─── Text ───
7/26/09

Can you know if you believe in God?

It's Sunday, so let's go to church. From the promo for Saving God :
In this book, Mark Johnston argues that God needs to be saved not only from the distortions of the "undergraduate atheists" (Richard Dawkins, Christopher Hitchens, and Sam Harris) but, more importantly, from the idolatrous tendencies of religion itself.
The business about idolatrous tendencies sounds intriguing, and so does the attack on "undergraduate atheists." I take it they're undergraduate atheists, in Johnston's view, because they attack undergraduate theism. This is an insult you hear a lot. It's sort of odd, since the critics insult "the new atheists" by insulting 99.9% of believers. But OK. Dawkins & Co. are dismissers of religion, not just the religion of the masses. So the "post-graduate theism" of the .1% can't be ignored by them.

Judging from the first chapter, which can be downloaded for free, post-graduate theism is definitely not simple-minded stuff. Here's an idea that's tantalizingly counterintuitive. Johnston says believing in God isn't just thinking that God exists. If there's a devil, the devil presumably thinks that God exists, but the devil doesn't believe in God.
───
● Exercise requirements
[1] From the blog post, print the passage from "Judging from the" up to and including "believe in God.".
[2] In the blog post, which three writers does the promo for Saving God label "undergraduate atheists"?
[3] Summarize the blog post in two sentences.
The lines after this point have no connection to the blog post.
─── Listed entries ───
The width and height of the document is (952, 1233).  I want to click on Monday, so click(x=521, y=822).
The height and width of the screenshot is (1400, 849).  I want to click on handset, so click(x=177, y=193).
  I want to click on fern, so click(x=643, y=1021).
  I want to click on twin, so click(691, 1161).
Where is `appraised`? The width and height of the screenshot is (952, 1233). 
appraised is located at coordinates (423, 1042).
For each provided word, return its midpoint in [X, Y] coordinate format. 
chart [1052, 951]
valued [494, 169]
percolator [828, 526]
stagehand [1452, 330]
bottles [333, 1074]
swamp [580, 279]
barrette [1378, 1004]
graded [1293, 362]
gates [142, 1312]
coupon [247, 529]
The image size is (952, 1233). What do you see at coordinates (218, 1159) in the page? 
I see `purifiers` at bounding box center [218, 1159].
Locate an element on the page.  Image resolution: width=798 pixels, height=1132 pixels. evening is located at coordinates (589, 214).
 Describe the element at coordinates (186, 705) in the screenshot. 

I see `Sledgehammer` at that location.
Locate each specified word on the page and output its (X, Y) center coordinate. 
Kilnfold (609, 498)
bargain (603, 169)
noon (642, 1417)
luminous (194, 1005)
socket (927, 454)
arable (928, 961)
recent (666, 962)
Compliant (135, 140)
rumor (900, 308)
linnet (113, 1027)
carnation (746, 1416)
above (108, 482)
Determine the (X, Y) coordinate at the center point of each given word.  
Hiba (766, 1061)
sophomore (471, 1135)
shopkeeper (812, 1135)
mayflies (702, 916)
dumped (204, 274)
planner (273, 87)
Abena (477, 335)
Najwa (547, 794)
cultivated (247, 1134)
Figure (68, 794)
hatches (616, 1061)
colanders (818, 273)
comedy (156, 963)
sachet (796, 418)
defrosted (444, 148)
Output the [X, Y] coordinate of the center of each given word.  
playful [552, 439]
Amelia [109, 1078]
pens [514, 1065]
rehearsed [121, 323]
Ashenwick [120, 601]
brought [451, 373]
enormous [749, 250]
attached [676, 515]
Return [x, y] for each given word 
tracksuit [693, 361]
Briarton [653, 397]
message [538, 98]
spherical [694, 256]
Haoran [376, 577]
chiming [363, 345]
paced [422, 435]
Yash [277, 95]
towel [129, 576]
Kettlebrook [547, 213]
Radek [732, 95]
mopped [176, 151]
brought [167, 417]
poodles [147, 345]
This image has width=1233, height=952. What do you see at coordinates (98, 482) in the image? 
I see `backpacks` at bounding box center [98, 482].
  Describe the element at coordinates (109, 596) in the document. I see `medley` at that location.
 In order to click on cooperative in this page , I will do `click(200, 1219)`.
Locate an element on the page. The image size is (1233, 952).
───
● Solutions by task
[1]
Judging from the first chapter, which can be downloaded for free, post-graduate theism is definitely not simple-minded stuff. Here's an idea that's tantalizingly counterintuitive. Johnston says believing in God isn't just thinking that God exists. If there's a devil, the devil presumably thinks that God exists, but the devil doesn't believe in God.

[2] Richard Dawkins, Christopher Hitchens, and Sam Harris.

[3] The post quotes a promo for Mark Johnston's book Saving God, which argues that God must be saved from the "undergraduate atheists" Dawkins, Hitchens, and Harris and from the idolatrous tendencies of religion itself. The writer observes that this insult also slights 99.9% of believers, and finds from the free first chapter that Johnston's theism is not simple-minded, since he holds that believing in God is more than thinking God exists, as a devil would think God exists without believing in God.